(Beginning of Source document)
Amazon Shows It Can Generate Sales While Slowing Spending

0613_AmazonWarehouse3.png
An employee walks outside Amazon's SAN3 fulfillment center in the Otay Mesa neighborhood of San Diego, California. Photo: Bloomberg.
July 31, 2022
Bloomberg

Amazon.com Inc. showed its e-commerce and cloud-computing businesses can churn out revenue even as consumers worry about inflation and the company gets serious about curtailing expenses. Investors sent shares up more than 12% in pre-market trading on Friday.

Amazon reported second-quarter sales Thursday that topped analysts’ estimates and gave a revenue forecast for as much as 17% growth in the current period.

While he focuses on rekindling sales, Chief Executive Officer Andy Jassy is determined to unwind a pandemic-era expansion that saddled Amazon with a surfeit of warehouse space and too many employees. Fulfillment expenses increased 14% to $20.3 billion, virtually the same as the previous three-month period, and less than analysts predicted. At the same time, the former Amazon Web Services leader will spend money on the profitable market-leading cloud unit to take advantage of the potential for growth.
(End of Source document)
▶ **Parts of the exercise**:
• A. Using the article on Amazon's second-quarter results, decide whether each statement agrees with it: (i) Amazon shares rose more than 12% in pre-market trading on Friday. (ii) Fulfillment expenses came in higher than analysts predicted. (iii) Amazon forecast revenue growth of as much as 17% in the current period. For each, answer yes or no and quote the deciding words of the article.
• B. In one to three sentences, explain why, according to the Amazon earnings article, Andy Jassy is determined to unwind the pandemic-era expansion.
• C. Continue the article on Amazon's second-quarter results after its last sentence.
(Beginning of Data supplied)
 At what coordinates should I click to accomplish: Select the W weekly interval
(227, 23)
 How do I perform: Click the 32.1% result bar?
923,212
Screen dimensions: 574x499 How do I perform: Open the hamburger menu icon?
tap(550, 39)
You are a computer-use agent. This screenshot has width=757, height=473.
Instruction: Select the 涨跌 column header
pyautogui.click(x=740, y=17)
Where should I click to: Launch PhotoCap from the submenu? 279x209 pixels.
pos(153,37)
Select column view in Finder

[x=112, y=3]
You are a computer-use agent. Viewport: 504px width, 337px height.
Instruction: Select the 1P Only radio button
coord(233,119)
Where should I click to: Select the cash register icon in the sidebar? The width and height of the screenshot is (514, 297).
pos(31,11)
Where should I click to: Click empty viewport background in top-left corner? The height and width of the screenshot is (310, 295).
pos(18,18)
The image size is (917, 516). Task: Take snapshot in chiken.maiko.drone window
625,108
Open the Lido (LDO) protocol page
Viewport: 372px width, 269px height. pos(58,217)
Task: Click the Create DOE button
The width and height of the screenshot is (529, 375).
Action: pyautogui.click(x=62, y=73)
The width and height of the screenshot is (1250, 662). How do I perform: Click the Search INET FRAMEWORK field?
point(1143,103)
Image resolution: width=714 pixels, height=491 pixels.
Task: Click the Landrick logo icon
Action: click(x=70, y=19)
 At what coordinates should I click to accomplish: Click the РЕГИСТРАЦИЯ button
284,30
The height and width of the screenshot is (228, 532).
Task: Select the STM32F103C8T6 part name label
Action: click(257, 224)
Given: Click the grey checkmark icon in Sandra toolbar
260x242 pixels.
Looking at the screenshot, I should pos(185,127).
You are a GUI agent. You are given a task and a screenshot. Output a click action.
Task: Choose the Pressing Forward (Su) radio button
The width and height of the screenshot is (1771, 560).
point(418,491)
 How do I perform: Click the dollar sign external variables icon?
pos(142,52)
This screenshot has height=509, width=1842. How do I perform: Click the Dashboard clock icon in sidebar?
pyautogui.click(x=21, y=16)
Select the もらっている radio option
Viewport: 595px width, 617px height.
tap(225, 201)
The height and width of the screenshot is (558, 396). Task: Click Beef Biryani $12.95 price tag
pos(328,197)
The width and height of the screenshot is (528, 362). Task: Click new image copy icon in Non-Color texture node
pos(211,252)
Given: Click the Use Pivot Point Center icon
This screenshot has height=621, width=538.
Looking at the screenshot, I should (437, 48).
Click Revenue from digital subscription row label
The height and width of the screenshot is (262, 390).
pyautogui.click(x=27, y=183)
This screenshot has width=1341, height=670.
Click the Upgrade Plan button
(End of Data supplied)
▶ **Exercise answers**:
• A.
(i) Yes: "Investors sent shares up more than 12% in pre-market trading on Friday."
(ii) No: "Fulfillment expenses increased 14% to $20.3 billion, virtually the same as the previous three-month period, and less than analysts predicted."
(iii) Yes: "gave a revenue forecast for as much as 17% growth in the current period."

• B. The pandemic-era expansion saddled Amazon with a surfeit of warehouse space and too many employees. Jassy is unwinding it as the company gets serious about curtailing expenses.

• C.
“Despite continued inflationary pressures in fuel, energy and transportation costs, we’re making progress on the more controllable costs we referenced last quarter, particularly improving the productivity of our fulfillment network,” Jassy said in the statement.

Read more: Amazon Aims to Sublet, End Warehouse Leases as Online Sales Cool

Chief Financial Officer Brian Olsavsky pointed out that Amazon added jobs at the slowest rate since 2019 — now employing more than 1.52 million full- and part-time workers — and its total workforce was about 100,000 less than the previous quarter. Capital expenses on warehouses and transportation are coming down, but the company is spending more on AWS, including for engineers and data centers, he said.

“We know AWS is a huge opportunity” and governments and companies are still early on the demand curve, Olsavsky said.

AWS generated sales of $19.7 billion in the period ended June 30, topping analysts’ average estimate of $19.4 billion. The company now has 34% of the almost $55 billion market for cloud infrastructure services, according to Synergy Research Group. Advertising services, another cash cow, increased 14% to $8.76 billion.

With costs rising, Amazon in February increased the price of a Prime membership in the U.S., then followed this week with similar hikes in Europe. It didn’t faze consumers. Subscription revenue rose 14% to $8.72 billion, reversing three straight quarters of slowing growth.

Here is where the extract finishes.